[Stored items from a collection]
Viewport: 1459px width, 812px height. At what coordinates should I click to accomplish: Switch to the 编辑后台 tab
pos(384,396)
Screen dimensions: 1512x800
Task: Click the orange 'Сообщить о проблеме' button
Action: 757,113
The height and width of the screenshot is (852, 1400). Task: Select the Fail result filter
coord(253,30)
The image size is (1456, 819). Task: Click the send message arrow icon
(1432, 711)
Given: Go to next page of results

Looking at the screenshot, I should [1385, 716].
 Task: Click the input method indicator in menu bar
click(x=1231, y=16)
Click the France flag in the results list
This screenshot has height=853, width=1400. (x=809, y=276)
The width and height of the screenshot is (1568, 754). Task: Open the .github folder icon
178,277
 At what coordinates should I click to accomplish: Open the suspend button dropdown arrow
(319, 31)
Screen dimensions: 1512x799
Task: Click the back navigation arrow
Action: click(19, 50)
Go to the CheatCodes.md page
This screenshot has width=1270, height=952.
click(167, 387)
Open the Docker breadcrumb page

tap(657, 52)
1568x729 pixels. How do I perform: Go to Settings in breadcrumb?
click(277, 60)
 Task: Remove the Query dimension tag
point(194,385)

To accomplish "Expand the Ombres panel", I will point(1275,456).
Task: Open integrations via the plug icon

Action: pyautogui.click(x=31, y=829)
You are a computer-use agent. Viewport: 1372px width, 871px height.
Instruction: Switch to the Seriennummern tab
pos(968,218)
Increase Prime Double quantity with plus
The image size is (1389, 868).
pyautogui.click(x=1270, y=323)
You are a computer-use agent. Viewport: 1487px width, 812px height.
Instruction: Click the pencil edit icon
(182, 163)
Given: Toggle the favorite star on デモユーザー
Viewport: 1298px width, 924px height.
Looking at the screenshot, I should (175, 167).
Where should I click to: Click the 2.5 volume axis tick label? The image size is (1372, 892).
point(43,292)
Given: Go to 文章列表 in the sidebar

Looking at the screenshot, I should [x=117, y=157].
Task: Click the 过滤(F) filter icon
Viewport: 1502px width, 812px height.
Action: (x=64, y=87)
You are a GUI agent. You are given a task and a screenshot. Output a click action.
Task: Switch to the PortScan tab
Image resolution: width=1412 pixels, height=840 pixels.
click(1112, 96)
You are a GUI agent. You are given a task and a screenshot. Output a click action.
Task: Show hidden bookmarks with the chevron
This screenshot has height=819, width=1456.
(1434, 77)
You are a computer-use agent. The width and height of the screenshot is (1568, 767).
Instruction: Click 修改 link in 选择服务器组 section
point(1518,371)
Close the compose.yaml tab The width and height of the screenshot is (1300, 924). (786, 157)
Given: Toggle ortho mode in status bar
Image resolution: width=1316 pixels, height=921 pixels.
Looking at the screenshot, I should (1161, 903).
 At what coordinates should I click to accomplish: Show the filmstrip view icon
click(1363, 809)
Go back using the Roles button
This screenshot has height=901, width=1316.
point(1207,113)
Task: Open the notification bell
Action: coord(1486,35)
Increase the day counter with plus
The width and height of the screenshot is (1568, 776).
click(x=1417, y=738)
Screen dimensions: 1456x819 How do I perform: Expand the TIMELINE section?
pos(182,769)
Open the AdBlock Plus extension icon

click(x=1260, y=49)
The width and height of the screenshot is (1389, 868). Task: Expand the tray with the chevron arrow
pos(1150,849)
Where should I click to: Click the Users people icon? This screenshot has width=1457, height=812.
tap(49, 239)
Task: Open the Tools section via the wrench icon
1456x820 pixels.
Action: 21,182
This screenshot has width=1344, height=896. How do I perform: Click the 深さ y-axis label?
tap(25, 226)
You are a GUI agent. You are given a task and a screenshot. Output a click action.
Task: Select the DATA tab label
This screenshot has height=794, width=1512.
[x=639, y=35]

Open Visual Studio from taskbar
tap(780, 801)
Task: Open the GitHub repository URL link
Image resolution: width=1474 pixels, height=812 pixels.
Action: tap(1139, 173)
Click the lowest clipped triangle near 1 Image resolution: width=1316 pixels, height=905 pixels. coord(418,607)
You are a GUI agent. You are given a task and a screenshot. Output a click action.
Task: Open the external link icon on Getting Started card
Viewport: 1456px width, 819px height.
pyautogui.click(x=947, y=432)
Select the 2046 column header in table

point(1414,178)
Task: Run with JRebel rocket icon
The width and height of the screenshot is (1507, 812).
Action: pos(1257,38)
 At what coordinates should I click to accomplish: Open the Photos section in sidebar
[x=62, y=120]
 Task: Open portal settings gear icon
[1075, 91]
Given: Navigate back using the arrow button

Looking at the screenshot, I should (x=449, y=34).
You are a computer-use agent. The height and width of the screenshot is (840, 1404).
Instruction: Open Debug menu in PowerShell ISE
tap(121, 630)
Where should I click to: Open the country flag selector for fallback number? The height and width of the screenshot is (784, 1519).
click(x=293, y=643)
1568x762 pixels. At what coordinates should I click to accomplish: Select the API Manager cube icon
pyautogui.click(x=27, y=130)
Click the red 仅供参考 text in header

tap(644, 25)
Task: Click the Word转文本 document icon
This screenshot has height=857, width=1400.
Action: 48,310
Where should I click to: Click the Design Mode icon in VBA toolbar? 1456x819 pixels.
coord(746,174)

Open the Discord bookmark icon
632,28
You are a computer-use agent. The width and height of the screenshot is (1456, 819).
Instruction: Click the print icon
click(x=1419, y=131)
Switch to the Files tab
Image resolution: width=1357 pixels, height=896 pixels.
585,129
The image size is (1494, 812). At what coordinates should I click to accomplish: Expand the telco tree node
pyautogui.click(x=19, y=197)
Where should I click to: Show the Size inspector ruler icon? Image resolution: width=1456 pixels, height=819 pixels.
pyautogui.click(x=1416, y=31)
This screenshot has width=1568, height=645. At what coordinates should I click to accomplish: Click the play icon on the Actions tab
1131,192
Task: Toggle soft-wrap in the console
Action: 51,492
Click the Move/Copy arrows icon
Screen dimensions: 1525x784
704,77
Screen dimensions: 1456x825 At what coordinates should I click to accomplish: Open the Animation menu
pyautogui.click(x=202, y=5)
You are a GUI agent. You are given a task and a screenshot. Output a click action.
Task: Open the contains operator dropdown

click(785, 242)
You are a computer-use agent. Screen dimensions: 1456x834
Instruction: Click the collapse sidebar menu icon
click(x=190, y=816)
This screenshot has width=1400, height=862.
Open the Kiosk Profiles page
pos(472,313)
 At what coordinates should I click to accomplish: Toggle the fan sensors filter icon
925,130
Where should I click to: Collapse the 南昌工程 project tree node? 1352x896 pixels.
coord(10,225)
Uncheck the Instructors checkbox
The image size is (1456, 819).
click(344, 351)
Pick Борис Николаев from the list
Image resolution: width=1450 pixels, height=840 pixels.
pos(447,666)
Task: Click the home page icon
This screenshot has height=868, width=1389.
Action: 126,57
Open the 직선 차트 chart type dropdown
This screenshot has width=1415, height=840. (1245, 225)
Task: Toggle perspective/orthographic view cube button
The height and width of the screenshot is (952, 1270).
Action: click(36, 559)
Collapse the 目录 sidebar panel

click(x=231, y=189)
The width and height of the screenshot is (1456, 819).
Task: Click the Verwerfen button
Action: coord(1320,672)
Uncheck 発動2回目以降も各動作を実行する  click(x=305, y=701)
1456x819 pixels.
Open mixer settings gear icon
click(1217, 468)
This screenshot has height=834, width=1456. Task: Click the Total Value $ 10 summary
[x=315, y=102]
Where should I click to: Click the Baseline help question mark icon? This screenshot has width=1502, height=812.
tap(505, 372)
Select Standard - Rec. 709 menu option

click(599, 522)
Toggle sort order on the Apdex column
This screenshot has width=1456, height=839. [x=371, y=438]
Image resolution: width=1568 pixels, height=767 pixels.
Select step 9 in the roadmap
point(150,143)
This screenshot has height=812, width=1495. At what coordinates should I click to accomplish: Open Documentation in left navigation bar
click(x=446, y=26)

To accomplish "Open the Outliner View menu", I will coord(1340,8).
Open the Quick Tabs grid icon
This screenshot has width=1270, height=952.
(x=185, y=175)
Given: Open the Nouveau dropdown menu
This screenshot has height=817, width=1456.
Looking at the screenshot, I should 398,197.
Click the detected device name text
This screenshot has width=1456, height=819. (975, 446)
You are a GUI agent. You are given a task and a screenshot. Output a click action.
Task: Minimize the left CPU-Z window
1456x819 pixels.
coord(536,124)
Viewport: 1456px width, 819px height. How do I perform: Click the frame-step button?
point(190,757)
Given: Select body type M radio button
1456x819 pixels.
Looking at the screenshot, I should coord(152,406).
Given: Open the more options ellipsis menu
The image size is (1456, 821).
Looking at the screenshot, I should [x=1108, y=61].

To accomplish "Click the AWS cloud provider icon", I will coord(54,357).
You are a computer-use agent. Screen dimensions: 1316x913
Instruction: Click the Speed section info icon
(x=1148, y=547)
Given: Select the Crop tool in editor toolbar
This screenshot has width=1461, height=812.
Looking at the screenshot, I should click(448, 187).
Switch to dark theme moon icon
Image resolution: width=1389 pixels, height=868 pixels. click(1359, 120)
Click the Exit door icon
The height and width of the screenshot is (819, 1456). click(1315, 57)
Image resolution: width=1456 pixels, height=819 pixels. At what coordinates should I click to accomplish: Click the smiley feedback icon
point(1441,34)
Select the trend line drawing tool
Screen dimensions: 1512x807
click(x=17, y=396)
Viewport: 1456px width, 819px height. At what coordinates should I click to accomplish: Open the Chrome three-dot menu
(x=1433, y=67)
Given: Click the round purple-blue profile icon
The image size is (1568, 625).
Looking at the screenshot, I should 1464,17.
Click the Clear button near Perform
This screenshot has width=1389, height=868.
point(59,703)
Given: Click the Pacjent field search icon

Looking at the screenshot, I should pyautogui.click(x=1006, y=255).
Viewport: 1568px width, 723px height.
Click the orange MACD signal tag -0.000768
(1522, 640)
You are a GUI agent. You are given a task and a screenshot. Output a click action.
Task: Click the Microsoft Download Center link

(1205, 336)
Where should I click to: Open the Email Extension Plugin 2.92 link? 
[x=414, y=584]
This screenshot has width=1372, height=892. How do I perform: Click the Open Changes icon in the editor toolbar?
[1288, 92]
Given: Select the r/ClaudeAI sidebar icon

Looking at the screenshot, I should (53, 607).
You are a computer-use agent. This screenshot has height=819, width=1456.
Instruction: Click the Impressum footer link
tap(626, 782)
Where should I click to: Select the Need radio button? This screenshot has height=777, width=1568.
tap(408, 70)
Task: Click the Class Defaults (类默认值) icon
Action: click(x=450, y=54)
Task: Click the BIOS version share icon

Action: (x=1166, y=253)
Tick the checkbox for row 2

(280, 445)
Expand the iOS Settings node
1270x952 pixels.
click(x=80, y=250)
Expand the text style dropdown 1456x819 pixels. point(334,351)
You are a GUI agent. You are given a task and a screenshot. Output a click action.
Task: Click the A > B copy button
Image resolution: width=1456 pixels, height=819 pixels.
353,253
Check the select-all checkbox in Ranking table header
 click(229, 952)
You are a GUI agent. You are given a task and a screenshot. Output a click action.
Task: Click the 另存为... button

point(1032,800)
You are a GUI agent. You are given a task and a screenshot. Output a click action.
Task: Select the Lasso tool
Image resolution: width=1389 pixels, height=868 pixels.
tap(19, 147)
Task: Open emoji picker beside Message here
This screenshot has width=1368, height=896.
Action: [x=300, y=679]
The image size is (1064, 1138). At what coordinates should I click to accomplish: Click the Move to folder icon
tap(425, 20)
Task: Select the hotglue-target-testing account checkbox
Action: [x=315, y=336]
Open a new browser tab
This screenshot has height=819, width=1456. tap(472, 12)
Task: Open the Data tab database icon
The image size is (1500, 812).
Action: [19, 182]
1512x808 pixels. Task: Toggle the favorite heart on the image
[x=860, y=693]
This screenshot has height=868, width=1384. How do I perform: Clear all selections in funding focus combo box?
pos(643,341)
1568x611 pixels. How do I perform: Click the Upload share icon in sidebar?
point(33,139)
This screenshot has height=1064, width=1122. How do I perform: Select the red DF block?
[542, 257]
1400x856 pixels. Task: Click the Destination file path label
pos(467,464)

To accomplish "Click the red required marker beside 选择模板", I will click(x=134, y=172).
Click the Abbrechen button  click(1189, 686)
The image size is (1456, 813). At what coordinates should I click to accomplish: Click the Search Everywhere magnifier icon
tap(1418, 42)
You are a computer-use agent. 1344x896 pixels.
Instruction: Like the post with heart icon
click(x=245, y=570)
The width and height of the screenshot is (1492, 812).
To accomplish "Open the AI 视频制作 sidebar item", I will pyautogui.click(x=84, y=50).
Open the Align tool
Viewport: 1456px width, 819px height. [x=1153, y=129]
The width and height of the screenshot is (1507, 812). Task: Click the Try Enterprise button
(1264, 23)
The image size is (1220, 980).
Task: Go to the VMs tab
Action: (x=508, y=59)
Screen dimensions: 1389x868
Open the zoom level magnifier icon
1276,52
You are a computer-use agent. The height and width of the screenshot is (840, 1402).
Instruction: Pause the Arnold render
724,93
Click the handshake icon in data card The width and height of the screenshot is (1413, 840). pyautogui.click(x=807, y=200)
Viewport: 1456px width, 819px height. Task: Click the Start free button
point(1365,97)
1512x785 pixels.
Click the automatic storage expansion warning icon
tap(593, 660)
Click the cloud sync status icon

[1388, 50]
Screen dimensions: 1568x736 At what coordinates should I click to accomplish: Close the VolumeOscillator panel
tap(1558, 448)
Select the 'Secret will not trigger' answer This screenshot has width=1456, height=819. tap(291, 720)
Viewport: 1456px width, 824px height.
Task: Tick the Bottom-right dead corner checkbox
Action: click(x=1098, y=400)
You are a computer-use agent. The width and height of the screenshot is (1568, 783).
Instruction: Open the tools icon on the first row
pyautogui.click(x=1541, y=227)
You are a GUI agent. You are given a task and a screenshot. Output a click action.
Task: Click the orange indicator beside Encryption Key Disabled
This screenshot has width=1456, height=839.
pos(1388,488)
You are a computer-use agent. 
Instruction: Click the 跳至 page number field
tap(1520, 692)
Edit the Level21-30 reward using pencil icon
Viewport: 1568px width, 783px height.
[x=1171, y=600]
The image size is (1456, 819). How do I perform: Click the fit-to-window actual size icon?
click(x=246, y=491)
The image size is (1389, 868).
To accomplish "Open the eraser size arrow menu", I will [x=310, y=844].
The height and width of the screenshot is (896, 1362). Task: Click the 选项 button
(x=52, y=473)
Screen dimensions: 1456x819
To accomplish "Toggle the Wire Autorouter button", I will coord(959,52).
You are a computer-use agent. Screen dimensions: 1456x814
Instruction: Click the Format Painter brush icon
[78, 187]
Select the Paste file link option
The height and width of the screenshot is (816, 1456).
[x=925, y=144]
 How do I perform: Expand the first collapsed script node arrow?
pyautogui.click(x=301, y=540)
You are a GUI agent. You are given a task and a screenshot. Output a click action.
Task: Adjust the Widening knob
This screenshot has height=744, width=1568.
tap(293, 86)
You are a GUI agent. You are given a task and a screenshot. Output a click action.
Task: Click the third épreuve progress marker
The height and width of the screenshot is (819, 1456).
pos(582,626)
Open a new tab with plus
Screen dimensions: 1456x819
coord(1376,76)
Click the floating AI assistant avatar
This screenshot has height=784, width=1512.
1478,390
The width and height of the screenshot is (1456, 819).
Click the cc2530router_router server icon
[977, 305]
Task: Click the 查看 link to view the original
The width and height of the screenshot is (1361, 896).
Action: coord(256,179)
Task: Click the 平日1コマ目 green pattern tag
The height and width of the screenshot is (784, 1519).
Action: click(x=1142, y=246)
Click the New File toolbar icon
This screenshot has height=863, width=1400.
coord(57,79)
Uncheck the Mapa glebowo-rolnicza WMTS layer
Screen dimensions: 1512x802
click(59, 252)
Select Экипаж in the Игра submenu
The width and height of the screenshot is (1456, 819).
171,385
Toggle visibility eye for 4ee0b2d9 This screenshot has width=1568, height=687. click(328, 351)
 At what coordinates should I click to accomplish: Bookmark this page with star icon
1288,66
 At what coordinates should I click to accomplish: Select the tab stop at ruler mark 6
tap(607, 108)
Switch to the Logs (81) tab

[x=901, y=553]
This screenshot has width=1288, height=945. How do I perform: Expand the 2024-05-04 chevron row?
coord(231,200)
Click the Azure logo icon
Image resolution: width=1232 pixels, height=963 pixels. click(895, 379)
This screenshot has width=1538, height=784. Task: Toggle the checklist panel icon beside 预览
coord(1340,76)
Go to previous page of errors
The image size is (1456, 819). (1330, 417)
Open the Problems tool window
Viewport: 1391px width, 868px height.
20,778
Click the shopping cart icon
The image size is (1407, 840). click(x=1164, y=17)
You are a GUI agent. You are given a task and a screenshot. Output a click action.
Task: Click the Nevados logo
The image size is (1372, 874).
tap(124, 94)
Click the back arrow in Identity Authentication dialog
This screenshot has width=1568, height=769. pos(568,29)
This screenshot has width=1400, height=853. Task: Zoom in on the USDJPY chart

■ What is required
The entries above hold the needed span. Transcribe exactly the lines from the one with "You are a computer-use agent. This" to the one with "Click the Abbrechen", both included.

■ Response to this exercise
You are a computer-use agent. This screenshot has height=819, width=1456.
Instruction: Click the Impressum footer link
tap(626, 782)
Where should I click to: Select the Need radio button? This screenshot has height=777, width=1568.
tap(408, 70)
Task: Click the Class Defaults (类默认值) icon
Action: click(x=450, y=54)
Task: Click the BIOS version share icon

Action: (x=1166, y=253)
Tick the checkbox for row 2

(280, 445)
Expand the iOS Settings node
1270x952 pixels.
click(x=80, y=250)
Expand the text style dropdown 1456x819 pixels. point(334,351)
You are a GUI agent. You are given a task and a screenshot. Output a click action.
Task: Click the A > B copy button
Image resolution: width=1456 pixels, height=819 pixels.
353,253
Check the select-all checkbox in Ranking table header
 click(229, 952)
You are a GUI agent. You are given a task and a screenshot. Output a click action.
Task: Click the 另存为... button

point(1032,800)
You are a GUI agent. You are given a task and a screenshot. Output a click action.
Task: Select the Lasso tool
Image resolution: width=1389 pixels, height=868 pixels.
tap(19, 147)
Task: Open emoji picker beside Message here
This screenshot has width=1368, height=896.
Action: [x=300, y=679]
The image size is (1064, 1138). At what coordinates should I click to accomplish: Click the Move to folder icon
tap(425, 20)
Task: Select the hotglue-target-testing account checkbox
Action: [x=315, y=336]
Open a new browser tab
This screenshot has height=819, width=1456. tap(472, 12)
Task: Open the Data tab database icon
The image size is (1500, 812).
Action: [19, 182]
1512x808 pixels. Task: Toggle the favorite heart on the image
[x=860, y=693]
This screenshot has height=868, width=1384. How do I perform: Clear all selections in funding focus combo box?
pos(643,341)
1568x611 pixels. How do I perform: Click the Upload share icon in sidebar?
point(33,139)
This screenshot has height=1064, width=1122. How do I perform: Select the red DF block?
[542, 257]
1400x856 pixels. Task: Click the Destination file path label
pos(467,464)

To accomplish "Click the red required marker beside 选择模板", I will click(x=134, y=172).
Click the Abbrechen button  click(1189, 686)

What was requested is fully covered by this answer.